Również zakres przyznanej ochrony jest bardzo zbliżony. W obecnym kształcie ustawa obejmuje ochroną wszystkie świadczenia, których objęcie nakazuje Konwencja MOP. W tym zakresie także wymagania Dyrektywy zostały spełnione. Jak zostało wskazane, w niektórych przypadkach polski ustawodawca przewidział nawet dalej idącą ochronę.
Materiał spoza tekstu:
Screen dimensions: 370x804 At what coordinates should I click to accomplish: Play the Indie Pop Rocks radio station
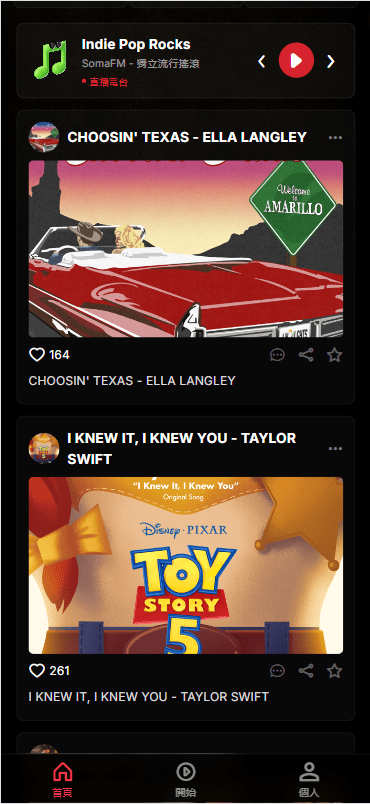(296, 61)

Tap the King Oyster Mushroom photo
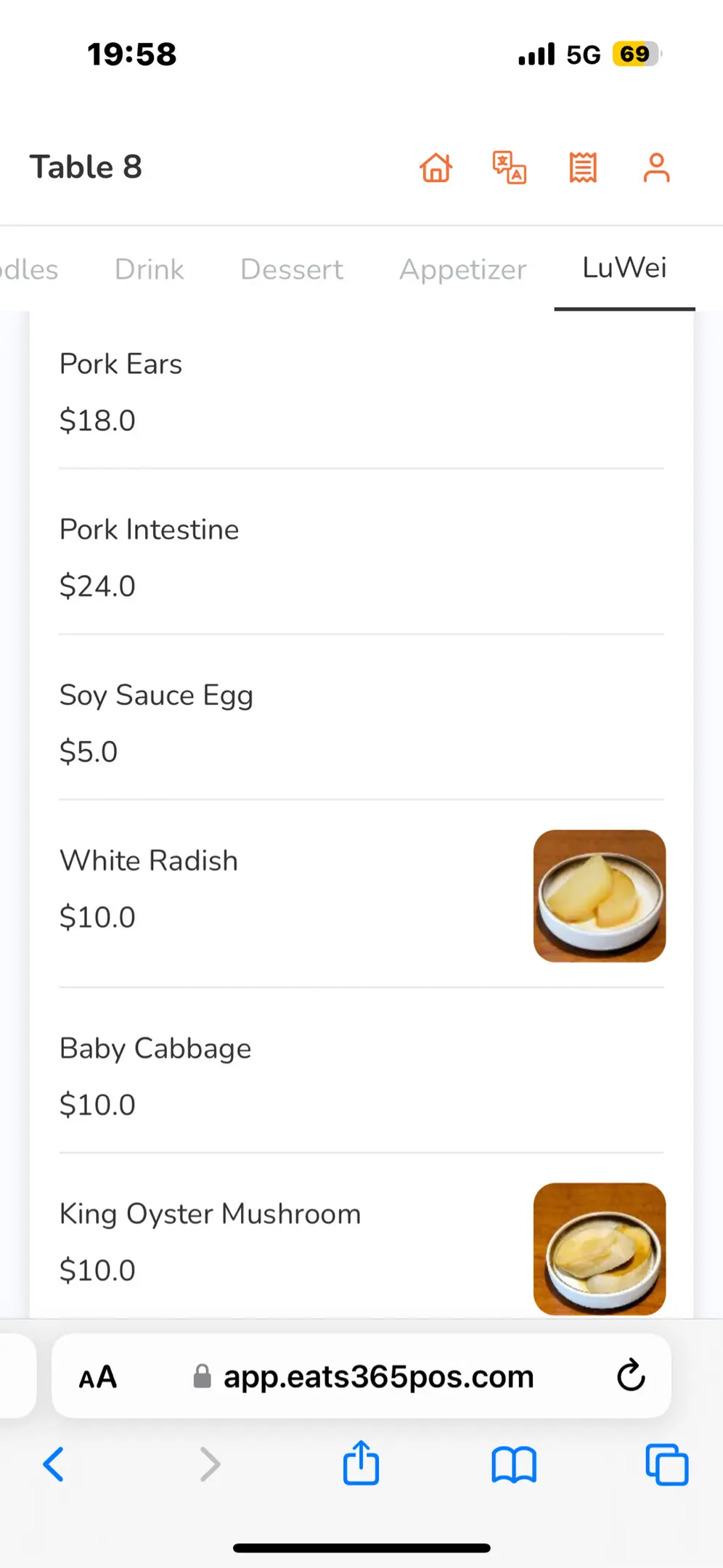(x=600, y=1249)
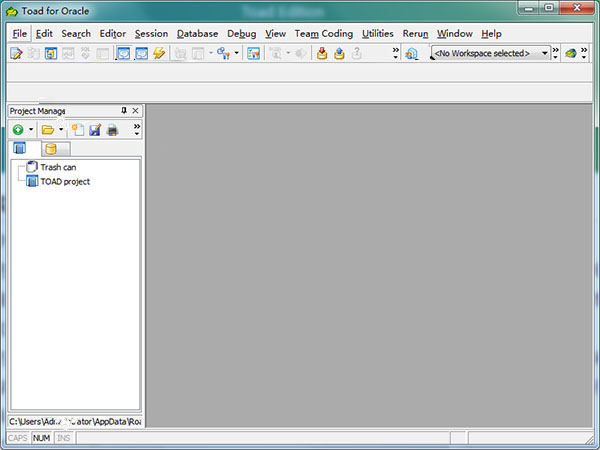600x450 pixels.
Task: Open the workspace selection dropdown
Action: [x=544, y=53]
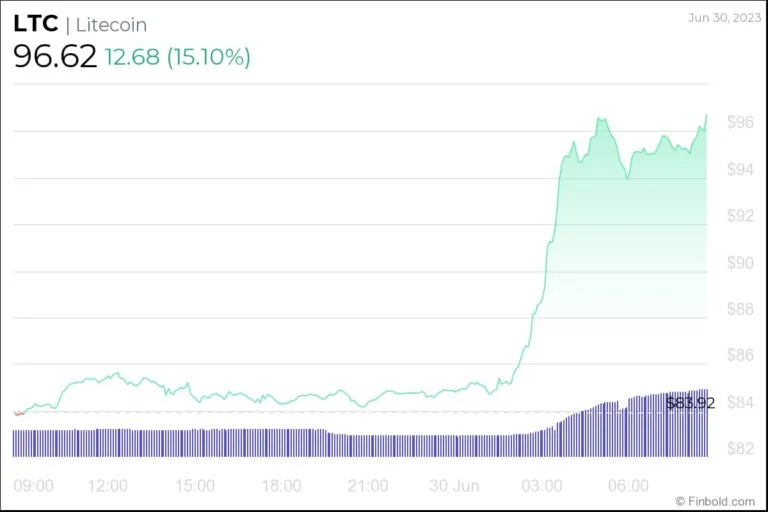
Task: Click the LTC ticker symbol
Action: click(x=36, y=25)
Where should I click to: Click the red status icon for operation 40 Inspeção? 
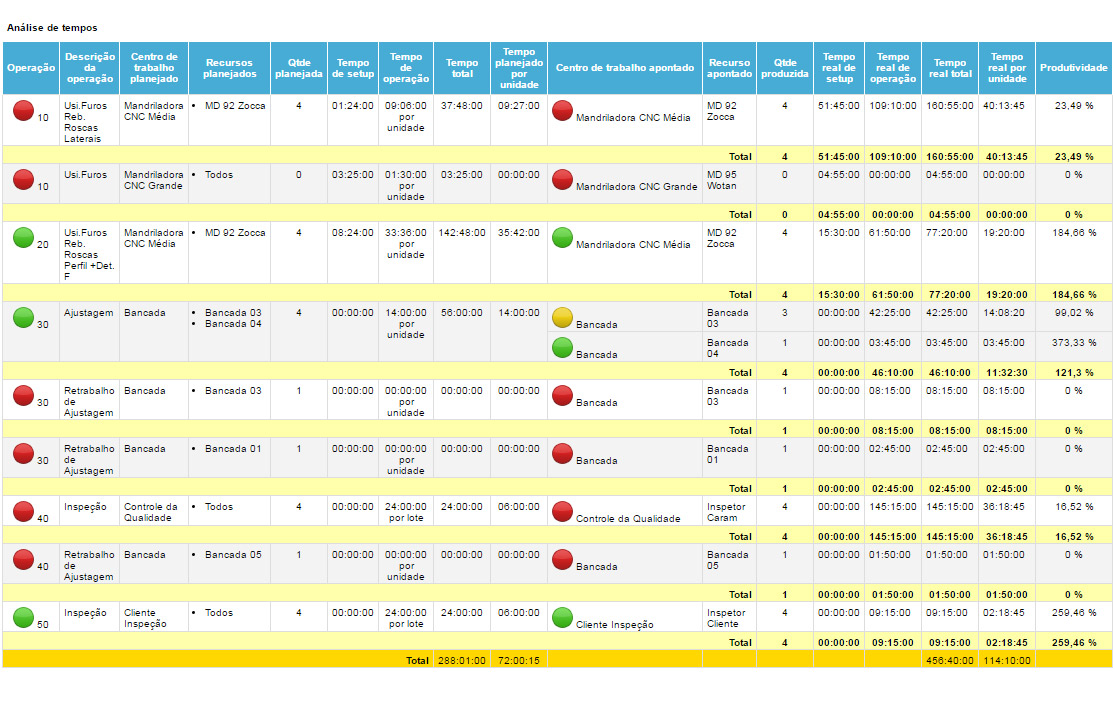[x=23, y=512]
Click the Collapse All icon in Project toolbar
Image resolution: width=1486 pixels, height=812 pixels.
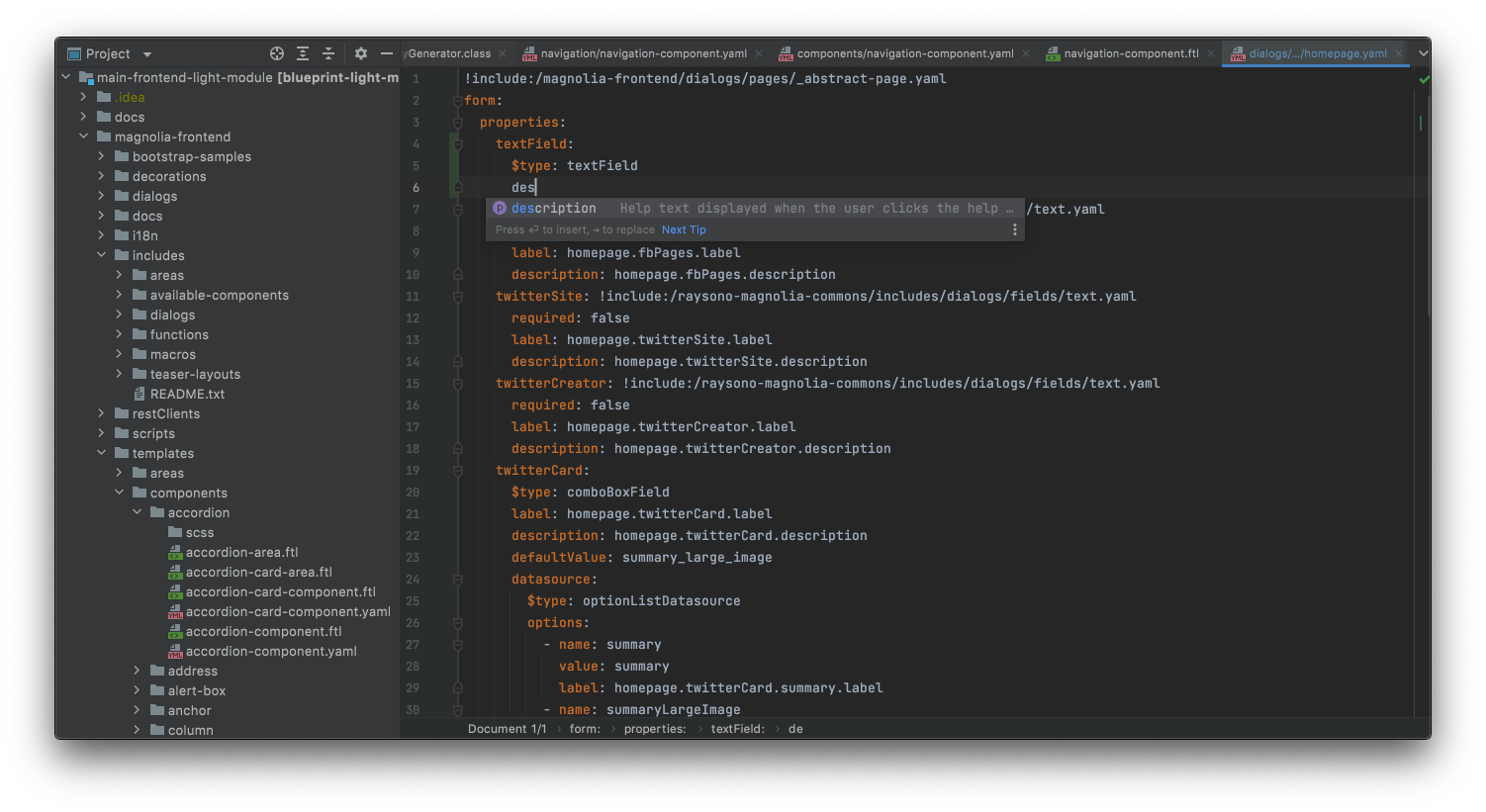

Zastrzeżenia budzić może jedynie zbyt wąsko ujęty w ustawie o ochronie roszczeń pracowniczych krąg pracowników uprawnionych do świadczeń z Funduszu. Z uwagi na dobrą sytuację finansową Funduszu istnieje możliwość zastosowania ustawy także do pracowników, którzy nie są zatrudniani w związku z prowadzoną przez pracodawcę działalnością gospodarczą. Rozszerzenie zakresu stosowania ustawy nie będzie miało negatywnego wpływu na całokształt finansowania Funduszu. Przede wszystkim pracownicy, których należności nie są gwarantowane przez Fundusz stanowią jedynie nieznaczną część ogółu zatrudnionych. Po wtóre pracodawcy, którzy obecnie są zwolnieni z obowiązku opłacania składek, będą zasilali Fundusz. Objęcie ochroną przez Fundusz Gwarantowanych Świadczeń Pracowniczych roszczeń należnych tej grupie pracowników oznaczać będzie całkowite dostosowanie polskiego ustawodawstwa w tym zakresie do wymogów stawianych państwom członkowskim Unii Europejskiej. Umożliwi to także ratyfikację Konwencji MOP, czego Polska dotychczas nie uczyniła.